▸ Exercise input:
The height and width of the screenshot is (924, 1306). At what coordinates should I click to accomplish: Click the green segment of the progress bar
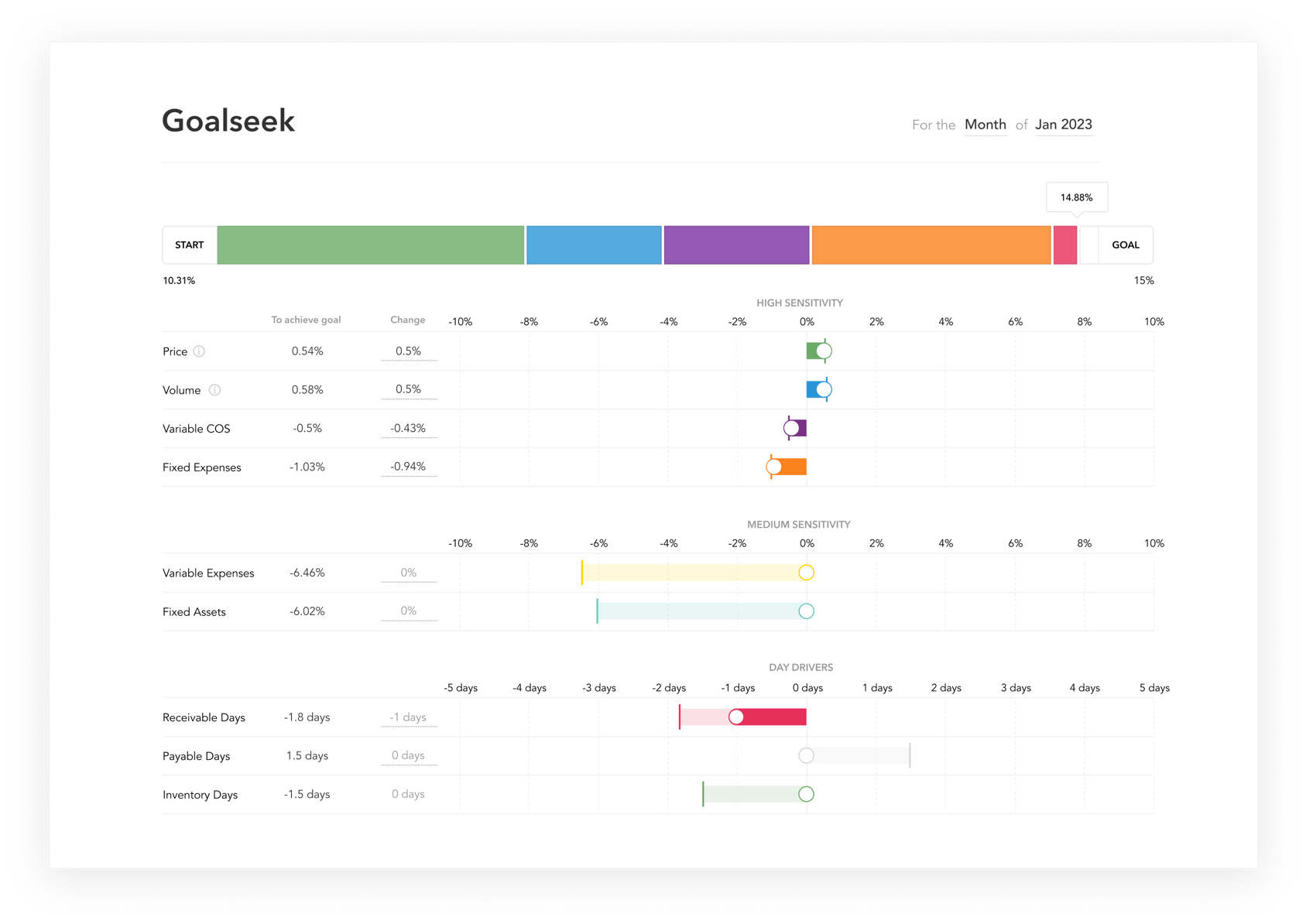371,245
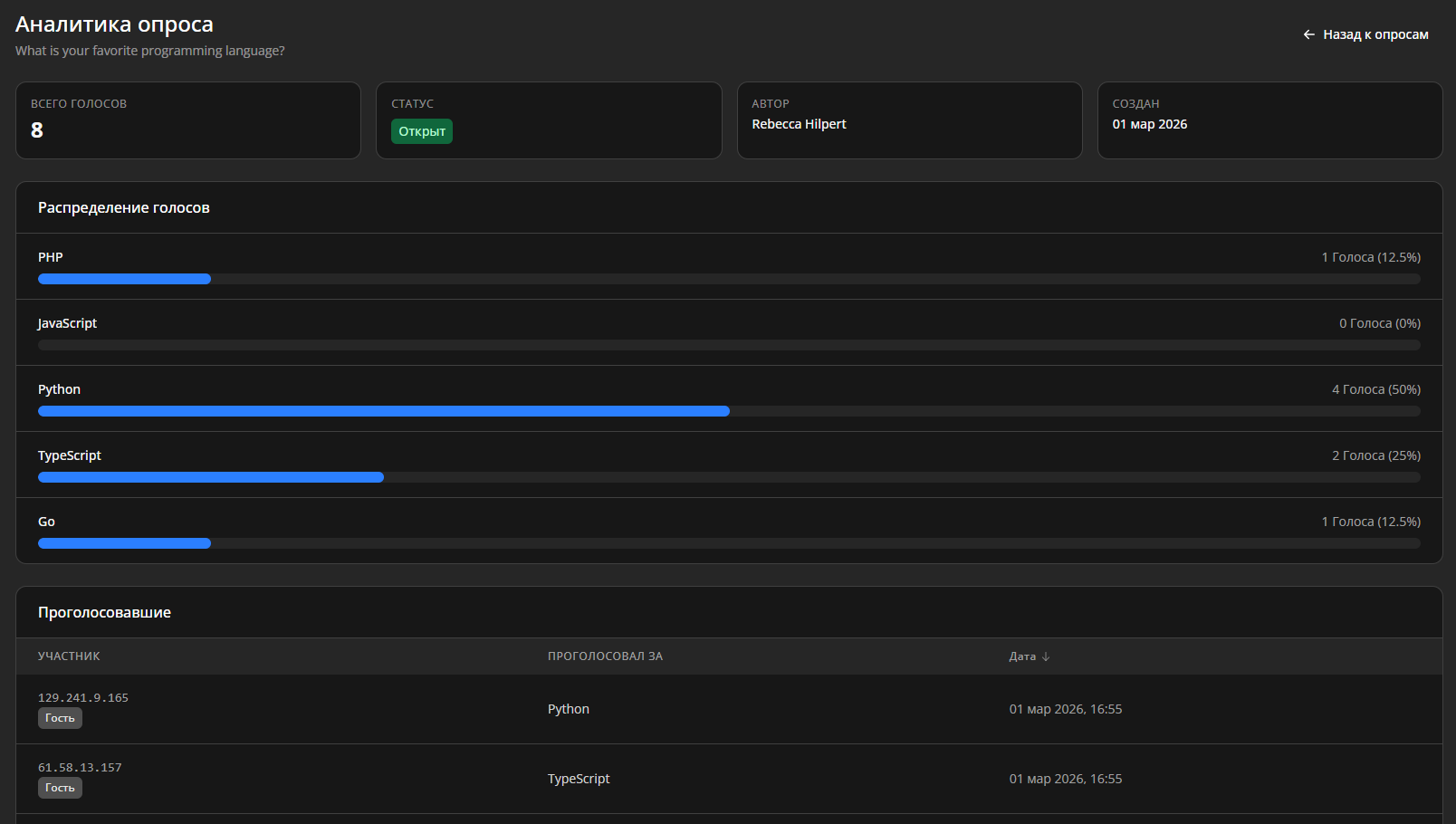Click the author name Rebecca Hilpert
This screenshot has height=824, width=1456.
click(x=799, y=124)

▸ Requirement: The material above must be reproduced line for line, with the images omitted.

▸ Exercise response:
The height and width of the screenshot is (924, 1306). At what coordinates should I click to accomplish: Click the green segment of the progress bar
371,245
Click the author name Rebecca Hilpert
This screenshot has height=824, width=1456.
click(x=799, y=124)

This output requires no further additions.